▸ **INSTRUCTIONS**
a: In the depth estimation text, how many classes can the pre-trained semantic segmentation network output?
b: Print the passage of the depth estimation text starting with "Depth prediction network is" and going on through "7 deconvolution layers.".

▸ **DOCUMENT TEXT**
★ ★ ★ ★ ★

L_{3D}=\sum_{u,v}\left[\min_{t^{\prime}}mpe(P_{t},\hat{P}_{t^{\prime}\to t})<h\right]\min_{t^{\prime}}mpe(P_{t},\hat{P}_{t^{\prime}\to t})

(14)

where $mpe(P_{t},\hat{P}_{t^{\prime}\to t})=pe(P_{t},\hat{P}_{t^{\prime}\to t})+hM_{t^{\prime}}^{u,v}$ and $h$ is a large constant greater than all possible $pe(P_{t},\hat{P}_{t^{\prime}\to t})$ values.

Compared with the 2D loss using only one frame depth map, the 3D loss using two depth maps based on 3D point consistency, can make better use of 3D spatial structure information.

3.4 Network Architecture

The framework is divided into two parts: depth prediction network and pose estimation network. Input of the networks includes RGB images and semantic segmentation. We adopt the pre-trained semantic segmentation network in [55], which performs fine-tuning on the 200 training images of KITTI dataset [11] and can output 19 classes, including road, sidewalk, building, wall, fence, etc. Input each image into the network in [55] to get the result of semantic segmentation. The introduction of semantic segmentation network is similar to network pre-training. We use noisy semantic segmentation results, which avoids labeling cost.

Depth prediction network is composed of encoder and decoder networks with skip connections similar to DispNet architecture [27]. Two parallel encoder networks are used to input a single image and semantic segmentation respectively to extract their feature maps. The two feature maps are concatenated and input to the decoder network. Each encoder network has 14 convolution layers and kernel size is 3 for all layers, except the first 4 layers for which the sizes are 5, 5, 7, 7 respectively. The semantic segmentation, which includes 19 classes, inputs the encoder network in the form of 19 channels. The decoder network uses skip-connections to fuse low-level features from different stages of the encoder networks consisting of 7 convolution layers and 7 deconvolution layers.

Pose estimation network takes as input a sequence of adjacent frames concatenated along the color channels, which is similar to the Pose network in [54]. Different from the relative poses between the target view and each of the source views in [54], the relative poses between every two adjacent frames is predicted.

★ ★ ★ ★ ★

▸ **DATA EXCERPTS**
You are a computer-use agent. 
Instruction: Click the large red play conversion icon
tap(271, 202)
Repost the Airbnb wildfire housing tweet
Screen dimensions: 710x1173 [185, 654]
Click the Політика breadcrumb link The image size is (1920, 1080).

★ ★ ★ ★ ★

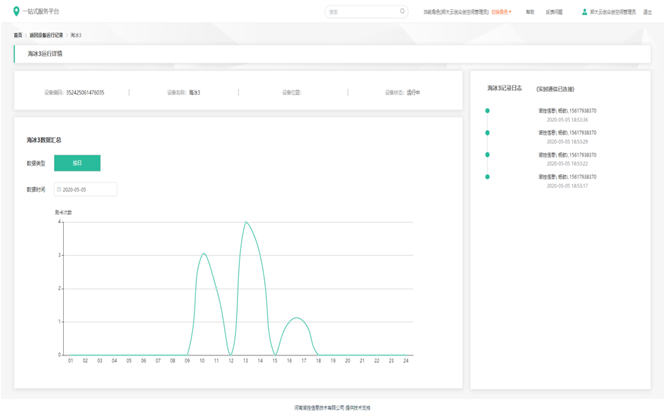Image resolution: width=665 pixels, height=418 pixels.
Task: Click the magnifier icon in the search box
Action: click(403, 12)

★ ★ ★ ★ ★

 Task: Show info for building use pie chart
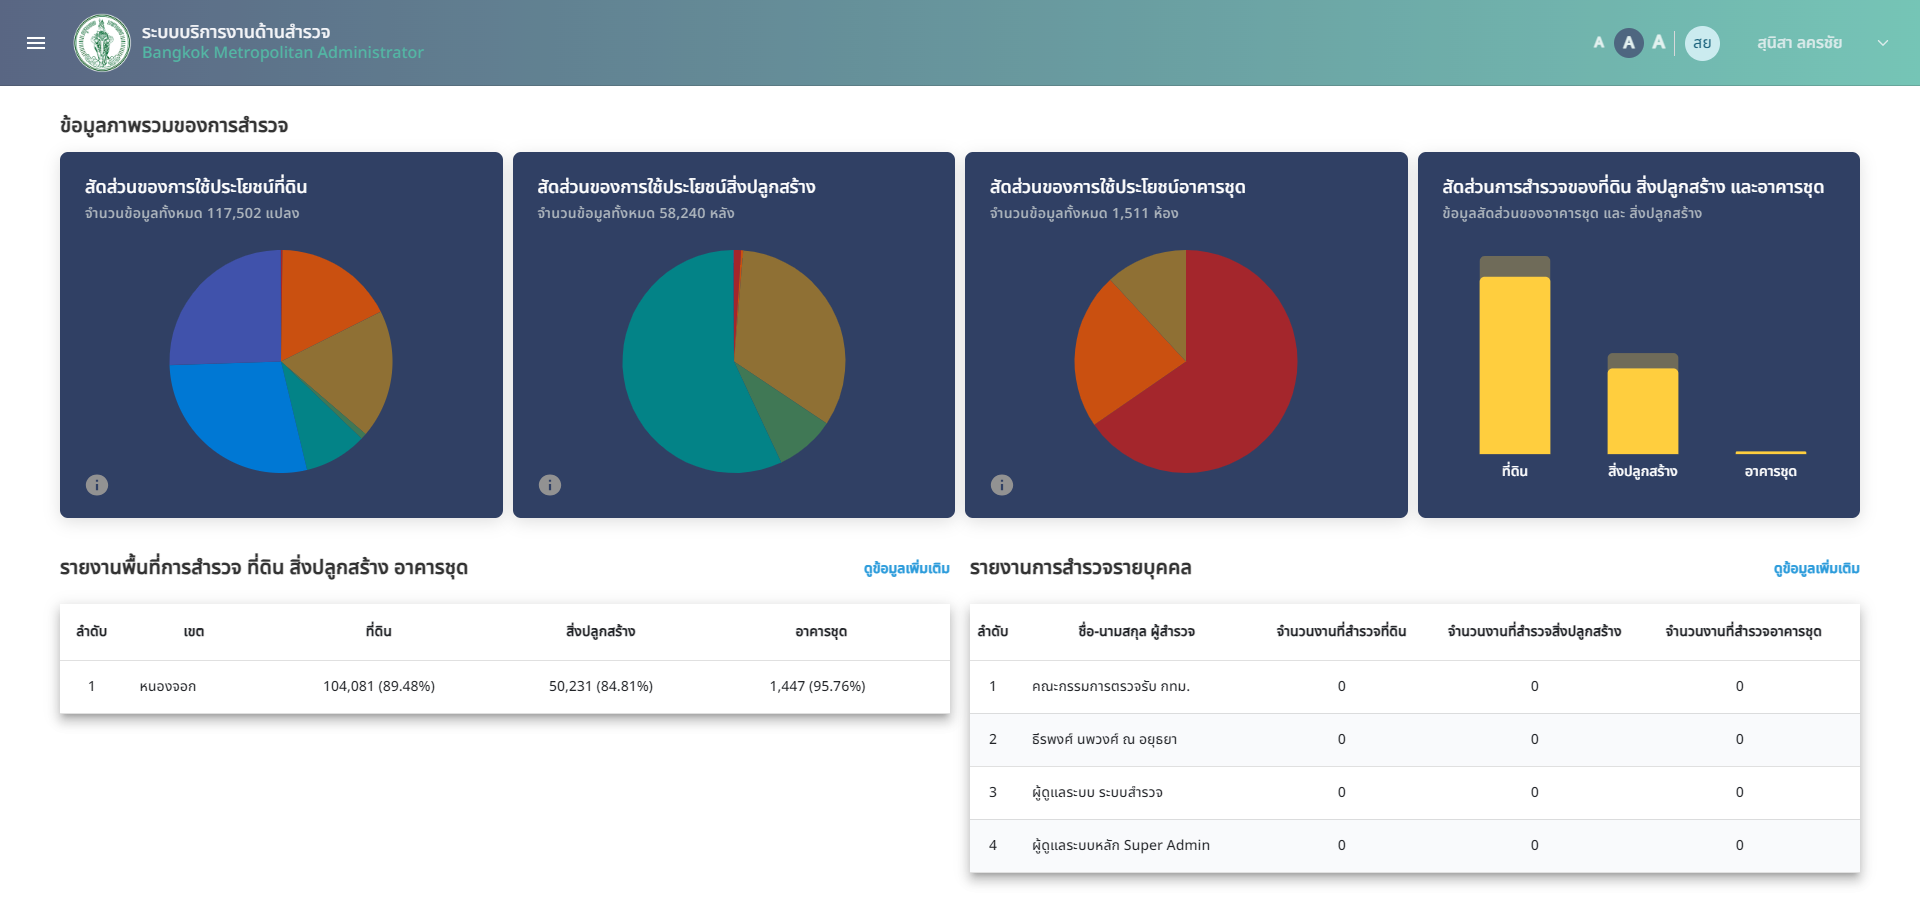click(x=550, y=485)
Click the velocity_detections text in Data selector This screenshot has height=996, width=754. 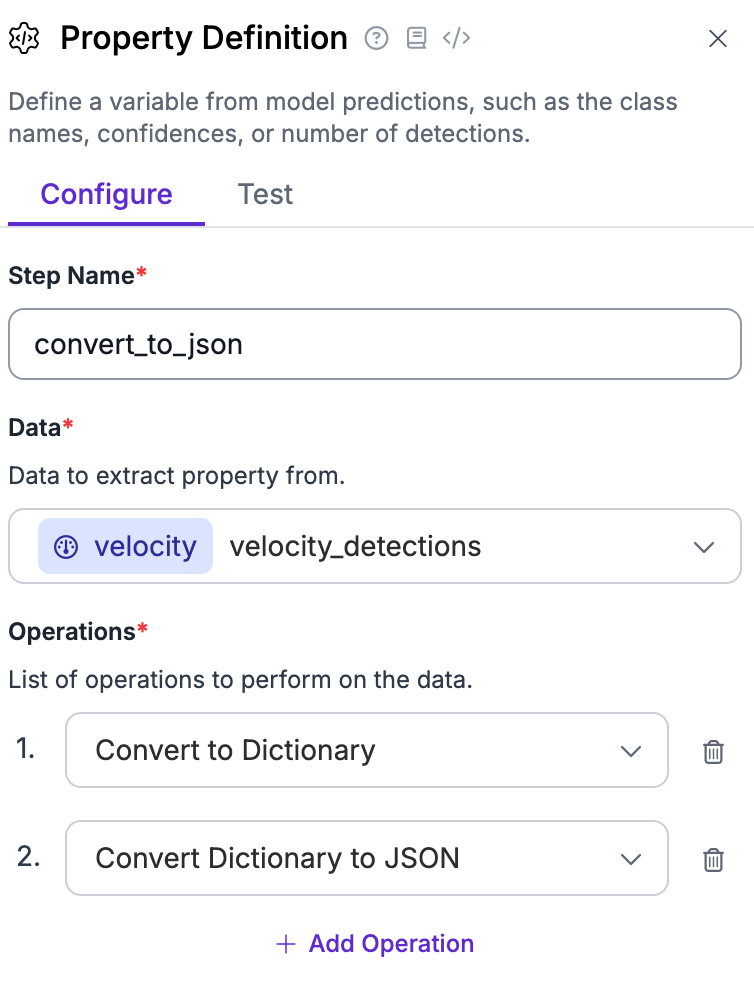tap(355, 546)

★ ★ ★ ★ ★

▸ **THE RESPONSES**
a: 19 classes

b:
Depth prediction network is composed of encoder and decoder networks with skip connections similar to DispNet architecture [27]. Two parallel encoder networks are used to input a single image and semantic segmentation respectively to extract their feature maps. The two feature maps are concatenated and input to the decoder network. Each encoder network has 14 convolution layers and kernel size is 3 for all layers, except the first 4 layers for which the sizes are 5, 5, 7, 7 respectively. The semantic segmentation, which includes 19 classes, inputs the encoder network in the form of 19 channels. The decoder network uses skip-connections to fuse low-level features from different stages of the encoder networks consisting of 7 convolution layers and 7 deconvolution layers.